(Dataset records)
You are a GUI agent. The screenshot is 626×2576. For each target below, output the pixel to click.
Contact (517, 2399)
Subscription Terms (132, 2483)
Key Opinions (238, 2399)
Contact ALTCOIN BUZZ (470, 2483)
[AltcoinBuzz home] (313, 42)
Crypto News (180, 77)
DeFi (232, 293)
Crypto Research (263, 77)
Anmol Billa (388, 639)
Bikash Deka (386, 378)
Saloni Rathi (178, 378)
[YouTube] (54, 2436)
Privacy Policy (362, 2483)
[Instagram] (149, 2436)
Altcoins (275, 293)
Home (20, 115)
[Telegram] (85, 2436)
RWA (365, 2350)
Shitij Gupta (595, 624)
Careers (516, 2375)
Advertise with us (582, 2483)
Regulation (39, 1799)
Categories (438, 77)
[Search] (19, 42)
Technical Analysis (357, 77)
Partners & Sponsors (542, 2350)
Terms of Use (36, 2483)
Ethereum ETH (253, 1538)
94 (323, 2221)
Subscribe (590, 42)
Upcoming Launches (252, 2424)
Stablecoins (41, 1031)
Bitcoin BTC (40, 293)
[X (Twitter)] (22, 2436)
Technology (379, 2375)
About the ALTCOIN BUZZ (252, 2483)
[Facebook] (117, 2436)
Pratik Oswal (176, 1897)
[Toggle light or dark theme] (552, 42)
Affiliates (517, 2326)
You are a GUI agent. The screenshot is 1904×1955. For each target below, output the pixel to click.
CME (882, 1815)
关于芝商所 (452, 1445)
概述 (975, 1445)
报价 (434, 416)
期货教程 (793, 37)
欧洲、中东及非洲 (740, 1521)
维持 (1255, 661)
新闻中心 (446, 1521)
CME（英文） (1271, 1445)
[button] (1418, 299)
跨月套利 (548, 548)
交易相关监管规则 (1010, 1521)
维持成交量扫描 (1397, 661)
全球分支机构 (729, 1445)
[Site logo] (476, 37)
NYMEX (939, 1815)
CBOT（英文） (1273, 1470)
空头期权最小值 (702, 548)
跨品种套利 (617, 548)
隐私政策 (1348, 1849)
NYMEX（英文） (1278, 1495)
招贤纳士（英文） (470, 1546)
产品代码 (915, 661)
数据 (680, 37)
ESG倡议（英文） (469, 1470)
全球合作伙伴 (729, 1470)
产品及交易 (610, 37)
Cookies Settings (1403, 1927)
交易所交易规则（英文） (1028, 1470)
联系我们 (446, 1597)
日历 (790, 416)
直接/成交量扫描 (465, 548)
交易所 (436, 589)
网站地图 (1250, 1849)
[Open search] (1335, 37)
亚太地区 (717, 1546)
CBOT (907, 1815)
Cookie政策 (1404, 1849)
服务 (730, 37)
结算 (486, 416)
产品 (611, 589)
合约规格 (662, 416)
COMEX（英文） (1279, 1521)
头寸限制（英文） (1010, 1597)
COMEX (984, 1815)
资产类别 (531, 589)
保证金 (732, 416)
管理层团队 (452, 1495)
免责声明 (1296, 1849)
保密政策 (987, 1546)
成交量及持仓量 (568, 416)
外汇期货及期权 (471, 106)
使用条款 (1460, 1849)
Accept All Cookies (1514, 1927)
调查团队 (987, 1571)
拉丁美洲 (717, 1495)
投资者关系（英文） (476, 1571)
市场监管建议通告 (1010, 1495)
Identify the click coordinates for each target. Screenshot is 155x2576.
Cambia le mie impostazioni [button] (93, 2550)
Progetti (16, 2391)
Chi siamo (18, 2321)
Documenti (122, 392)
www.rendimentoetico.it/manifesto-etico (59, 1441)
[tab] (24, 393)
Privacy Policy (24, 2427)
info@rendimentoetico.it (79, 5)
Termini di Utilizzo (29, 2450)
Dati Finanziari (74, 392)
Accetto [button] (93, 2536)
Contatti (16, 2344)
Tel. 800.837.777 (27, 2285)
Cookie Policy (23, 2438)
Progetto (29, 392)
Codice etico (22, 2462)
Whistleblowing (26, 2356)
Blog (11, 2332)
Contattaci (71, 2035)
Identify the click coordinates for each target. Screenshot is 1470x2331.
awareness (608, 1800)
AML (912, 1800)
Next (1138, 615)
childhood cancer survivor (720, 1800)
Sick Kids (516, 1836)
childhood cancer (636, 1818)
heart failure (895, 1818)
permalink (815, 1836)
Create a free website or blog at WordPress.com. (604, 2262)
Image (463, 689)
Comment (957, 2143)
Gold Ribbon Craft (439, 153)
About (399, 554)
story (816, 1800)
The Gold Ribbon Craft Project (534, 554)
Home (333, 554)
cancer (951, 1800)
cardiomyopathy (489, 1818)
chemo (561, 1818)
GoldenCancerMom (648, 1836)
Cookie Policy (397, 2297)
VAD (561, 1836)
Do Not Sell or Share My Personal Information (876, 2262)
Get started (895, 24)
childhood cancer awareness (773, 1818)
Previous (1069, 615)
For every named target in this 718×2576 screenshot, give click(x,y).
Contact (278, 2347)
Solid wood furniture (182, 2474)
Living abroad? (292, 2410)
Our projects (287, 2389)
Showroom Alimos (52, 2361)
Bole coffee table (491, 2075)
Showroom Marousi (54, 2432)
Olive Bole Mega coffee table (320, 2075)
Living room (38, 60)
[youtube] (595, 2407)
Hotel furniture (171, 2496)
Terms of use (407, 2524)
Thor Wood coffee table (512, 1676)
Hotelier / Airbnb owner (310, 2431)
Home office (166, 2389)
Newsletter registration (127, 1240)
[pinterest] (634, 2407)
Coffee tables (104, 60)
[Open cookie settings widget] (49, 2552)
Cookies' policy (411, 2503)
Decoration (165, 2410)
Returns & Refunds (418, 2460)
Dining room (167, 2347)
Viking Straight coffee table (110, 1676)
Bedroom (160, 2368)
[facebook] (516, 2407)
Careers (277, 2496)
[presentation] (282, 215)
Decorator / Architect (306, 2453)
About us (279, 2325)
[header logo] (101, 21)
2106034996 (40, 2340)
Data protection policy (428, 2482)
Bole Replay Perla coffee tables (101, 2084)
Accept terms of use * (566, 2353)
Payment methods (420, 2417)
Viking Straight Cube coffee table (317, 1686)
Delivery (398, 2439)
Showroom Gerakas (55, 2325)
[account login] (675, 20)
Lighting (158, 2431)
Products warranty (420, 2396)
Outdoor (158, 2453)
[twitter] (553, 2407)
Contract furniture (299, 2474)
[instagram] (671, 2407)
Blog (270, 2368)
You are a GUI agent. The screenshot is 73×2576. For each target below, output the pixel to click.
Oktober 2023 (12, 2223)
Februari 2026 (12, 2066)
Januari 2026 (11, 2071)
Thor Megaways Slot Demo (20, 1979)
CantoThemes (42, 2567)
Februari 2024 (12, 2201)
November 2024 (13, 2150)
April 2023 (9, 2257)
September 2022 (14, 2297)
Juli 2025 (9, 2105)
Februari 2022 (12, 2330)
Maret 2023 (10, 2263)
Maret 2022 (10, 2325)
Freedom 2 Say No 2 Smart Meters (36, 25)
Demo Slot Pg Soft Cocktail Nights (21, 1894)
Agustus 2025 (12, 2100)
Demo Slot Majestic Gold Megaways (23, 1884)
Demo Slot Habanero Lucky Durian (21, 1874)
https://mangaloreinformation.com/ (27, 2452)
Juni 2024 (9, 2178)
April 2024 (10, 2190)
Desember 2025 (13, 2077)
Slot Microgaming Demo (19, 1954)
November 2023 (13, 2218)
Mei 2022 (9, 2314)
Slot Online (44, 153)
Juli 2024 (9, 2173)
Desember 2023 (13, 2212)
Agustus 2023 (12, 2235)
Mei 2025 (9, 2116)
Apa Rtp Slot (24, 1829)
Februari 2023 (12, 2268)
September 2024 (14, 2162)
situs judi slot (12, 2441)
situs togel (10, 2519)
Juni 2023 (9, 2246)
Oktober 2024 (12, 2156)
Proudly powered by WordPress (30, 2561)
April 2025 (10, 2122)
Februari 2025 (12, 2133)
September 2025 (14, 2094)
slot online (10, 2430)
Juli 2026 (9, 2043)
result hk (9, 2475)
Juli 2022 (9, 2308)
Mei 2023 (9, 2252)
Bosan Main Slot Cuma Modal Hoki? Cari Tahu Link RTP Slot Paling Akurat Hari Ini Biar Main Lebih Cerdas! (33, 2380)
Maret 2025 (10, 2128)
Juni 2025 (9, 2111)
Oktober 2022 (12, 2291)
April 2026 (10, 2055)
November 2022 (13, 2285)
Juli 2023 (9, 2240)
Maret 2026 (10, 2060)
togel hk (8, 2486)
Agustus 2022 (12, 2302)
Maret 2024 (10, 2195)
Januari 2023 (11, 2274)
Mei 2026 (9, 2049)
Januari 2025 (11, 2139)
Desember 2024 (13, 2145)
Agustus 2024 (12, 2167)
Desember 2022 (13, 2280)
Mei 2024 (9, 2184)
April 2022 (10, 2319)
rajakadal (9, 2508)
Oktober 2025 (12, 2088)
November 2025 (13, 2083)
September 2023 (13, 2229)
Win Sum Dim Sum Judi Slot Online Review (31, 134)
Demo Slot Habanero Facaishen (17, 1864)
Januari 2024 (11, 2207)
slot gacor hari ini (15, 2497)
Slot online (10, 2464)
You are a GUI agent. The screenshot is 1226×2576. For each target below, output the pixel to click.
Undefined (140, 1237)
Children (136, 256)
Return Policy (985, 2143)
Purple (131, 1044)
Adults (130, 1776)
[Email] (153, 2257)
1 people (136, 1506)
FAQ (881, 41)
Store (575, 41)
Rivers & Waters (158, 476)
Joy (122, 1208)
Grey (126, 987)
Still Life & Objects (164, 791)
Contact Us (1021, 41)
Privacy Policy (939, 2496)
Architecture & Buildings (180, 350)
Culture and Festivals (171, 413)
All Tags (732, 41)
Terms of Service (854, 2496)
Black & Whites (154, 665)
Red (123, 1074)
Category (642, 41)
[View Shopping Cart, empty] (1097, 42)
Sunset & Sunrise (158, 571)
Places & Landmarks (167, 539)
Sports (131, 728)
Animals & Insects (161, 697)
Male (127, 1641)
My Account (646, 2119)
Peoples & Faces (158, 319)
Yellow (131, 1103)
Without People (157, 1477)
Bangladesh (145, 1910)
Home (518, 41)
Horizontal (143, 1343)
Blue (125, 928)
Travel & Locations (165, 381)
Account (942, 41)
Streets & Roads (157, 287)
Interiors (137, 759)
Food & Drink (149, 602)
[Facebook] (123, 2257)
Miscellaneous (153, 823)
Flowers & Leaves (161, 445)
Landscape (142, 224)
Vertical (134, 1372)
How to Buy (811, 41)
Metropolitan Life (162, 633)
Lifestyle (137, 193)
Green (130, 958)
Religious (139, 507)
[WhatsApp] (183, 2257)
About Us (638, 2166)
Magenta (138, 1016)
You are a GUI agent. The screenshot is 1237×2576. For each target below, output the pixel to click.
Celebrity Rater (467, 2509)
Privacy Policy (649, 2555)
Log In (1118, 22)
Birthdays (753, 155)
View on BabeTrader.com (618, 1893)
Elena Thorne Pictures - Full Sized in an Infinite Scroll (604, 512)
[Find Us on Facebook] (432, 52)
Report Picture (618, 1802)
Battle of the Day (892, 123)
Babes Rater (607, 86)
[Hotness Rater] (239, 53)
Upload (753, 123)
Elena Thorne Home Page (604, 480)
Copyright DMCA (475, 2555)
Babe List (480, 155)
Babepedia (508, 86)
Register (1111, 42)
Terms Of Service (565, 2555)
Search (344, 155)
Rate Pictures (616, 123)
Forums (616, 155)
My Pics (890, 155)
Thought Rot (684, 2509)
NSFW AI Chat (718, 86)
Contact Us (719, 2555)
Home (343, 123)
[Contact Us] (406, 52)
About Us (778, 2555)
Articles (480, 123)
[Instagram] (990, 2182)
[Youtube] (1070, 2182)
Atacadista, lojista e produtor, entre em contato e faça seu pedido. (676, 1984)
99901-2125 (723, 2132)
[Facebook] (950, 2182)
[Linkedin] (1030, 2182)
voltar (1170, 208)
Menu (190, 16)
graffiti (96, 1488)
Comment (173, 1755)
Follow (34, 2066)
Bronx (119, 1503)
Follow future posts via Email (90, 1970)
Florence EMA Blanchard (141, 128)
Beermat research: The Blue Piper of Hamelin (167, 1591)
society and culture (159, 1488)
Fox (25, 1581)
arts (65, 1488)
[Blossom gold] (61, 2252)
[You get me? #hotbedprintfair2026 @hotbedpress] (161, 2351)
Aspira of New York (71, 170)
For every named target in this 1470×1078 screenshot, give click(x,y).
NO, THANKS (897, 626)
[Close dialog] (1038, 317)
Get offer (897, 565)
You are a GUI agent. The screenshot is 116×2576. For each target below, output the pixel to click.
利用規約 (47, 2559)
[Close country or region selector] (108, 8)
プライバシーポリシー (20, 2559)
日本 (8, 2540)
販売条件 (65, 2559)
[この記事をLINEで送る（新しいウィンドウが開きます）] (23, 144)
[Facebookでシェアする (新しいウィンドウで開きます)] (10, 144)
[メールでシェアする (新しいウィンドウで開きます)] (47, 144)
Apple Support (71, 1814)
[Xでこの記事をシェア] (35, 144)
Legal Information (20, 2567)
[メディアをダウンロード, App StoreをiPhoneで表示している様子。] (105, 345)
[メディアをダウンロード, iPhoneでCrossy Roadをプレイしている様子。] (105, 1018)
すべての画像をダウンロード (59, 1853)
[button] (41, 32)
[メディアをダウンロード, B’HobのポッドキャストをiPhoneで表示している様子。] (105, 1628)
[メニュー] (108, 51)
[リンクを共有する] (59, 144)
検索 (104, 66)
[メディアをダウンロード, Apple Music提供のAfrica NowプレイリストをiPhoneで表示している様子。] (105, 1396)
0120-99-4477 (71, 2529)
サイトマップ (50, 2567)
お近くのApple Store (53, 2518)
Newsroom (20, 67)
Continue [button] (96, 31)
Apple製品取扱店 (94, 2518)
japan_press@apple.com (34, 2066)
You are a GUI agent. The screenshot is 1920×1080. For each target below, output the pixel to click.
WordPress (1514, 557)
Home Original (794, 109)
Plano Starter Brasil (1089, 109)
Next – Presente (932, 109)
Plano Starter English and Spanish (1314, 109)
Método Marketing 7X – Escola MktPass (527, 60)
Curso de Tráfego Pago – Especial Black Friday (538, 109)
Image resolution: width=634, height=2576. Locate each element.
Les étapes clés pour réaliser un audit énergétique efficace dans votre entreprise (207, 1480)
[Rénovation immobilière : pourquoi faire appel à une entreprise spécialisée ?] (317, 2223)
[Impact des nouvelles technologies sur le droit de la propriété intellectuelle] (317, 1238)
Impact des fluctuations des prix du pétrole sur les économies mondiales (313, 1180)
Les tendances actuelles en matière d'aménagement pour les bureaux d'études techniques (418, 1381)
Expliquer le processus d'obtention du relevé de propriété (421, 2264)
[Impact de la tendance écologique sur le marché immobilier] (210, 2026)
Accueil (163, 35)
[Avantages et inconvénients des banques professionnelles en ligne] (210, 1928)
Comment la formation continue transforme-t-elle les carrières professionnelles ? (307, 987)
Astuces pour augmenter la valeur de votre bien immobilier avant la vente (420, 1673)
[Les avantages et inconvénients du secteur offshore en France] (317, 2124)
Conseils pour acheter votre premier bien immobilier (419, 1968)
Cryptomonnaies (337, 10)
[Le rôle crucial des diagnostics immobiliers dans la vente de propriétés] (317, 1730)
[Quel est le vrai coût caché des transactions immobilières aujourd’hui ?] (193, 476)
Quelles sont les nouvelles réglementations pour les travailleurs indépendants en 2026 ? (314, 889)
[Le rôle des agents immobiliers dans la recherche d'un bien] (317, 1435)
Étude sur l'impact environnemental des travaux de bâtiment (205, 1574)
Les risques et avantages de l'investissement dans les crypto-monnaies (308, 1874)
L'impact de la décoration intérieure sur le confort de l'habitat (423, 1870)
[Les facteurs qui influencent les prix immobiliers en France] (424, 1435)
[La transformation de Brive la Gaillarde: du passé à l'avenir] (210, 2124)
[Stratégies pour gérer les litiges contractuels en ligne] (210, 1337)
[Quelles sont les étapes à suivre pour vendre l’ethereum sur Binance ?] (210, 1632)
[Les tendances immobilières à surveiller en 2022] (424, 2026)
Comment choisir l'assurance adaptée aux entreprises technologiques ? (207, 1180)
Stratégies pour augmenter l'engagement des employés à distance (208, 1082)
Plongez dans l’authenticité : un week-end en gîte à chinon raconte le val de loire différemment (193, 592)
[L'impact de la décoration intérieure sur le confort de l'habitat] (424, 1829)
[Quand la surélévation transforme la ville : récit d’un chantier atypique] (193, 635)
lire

#### Problem statement
Your answer should consist of the lines from the line with "[Rénovation immobilière : pourquoi" to the line with "Stratégies pour augmenter" above, repeated exactly, both ends included.

#### Solution to the exercise
[Rénovation immobilière : pourquoi faire appel à une entreprise spécialisée ?] (317, 2223)
[Impact des nouvelles technologies sur le droit de la propriété intellectuelle] (317, 1238)
Impact des fluctuations des prix du pétrole sur les économies mondiales (313, 1180)
Les tendances actuelles en matière d'aménagement pour les bureaux d'études techniques (418, 1381)
Expliquer le processus d'obtention du relevé de propriété (421, 2264)
[Impact de la tendance écologique sur le marché immobilier] (210, 2026)
Accueil (163, 35)
[Avantages et inconvénients des banques professionnelles en ligne] (210, 1928)
Comment la formation continue transforme-t-elle les carrières professionnelles ? (307, 987)
Astuces pour augmenter la valeur de votre bien immobilier avant la vente (420, 1673)
[Les avantages et inconvénients du secteur offshore en France] (317, 2124)
Conseils pour acheter votre premier bien immobilier (419, 1968)
Cryptomonnaies (337, 10)
[Le rôle crucial des diagnostics immobiliers dans la vente de propriétés] (317, 1730)
[Quel est le vrai coût caché des transactions immobilières aujourd’hui ?] (193, 476)
Quelles sont les nouvelles réglementations pour les travailleurs indépendants en 2026 ? (314, 889)
[Le rôle des agents immobiliers dans la recherche d'un bien] (317, 1435)
Étude sur l'impact environnemental des travaux de bâtiment (205, 1574)
Les risques et avantages de l'investissement dans les crypto-monnaies (308, 1874)
L'impact de la décoration intérieure sur le confort de l'habitat (423, 1870)
[Les facteurs qui influencent les prix immobiliers en France] (424, 1435)
[La transformation de Brive la Gaillarde: du passé à l'avenir] (210, 2124)
[Stratégies pour gérer les litiges contractuels en ligne] (210, 1337)
[Quelles sont les étapes à suivre pour vendre l’ethereum sur Binance ?] (210, 1632)
[Les tendances immobilières à surveiller en 2022] (424, 2026)
Comment choisir l'assurance adaptée aux entreprises technologiques ? (207, 1180)
Stratégies pour augmenter l'engagement des employés à distance (208, 1082)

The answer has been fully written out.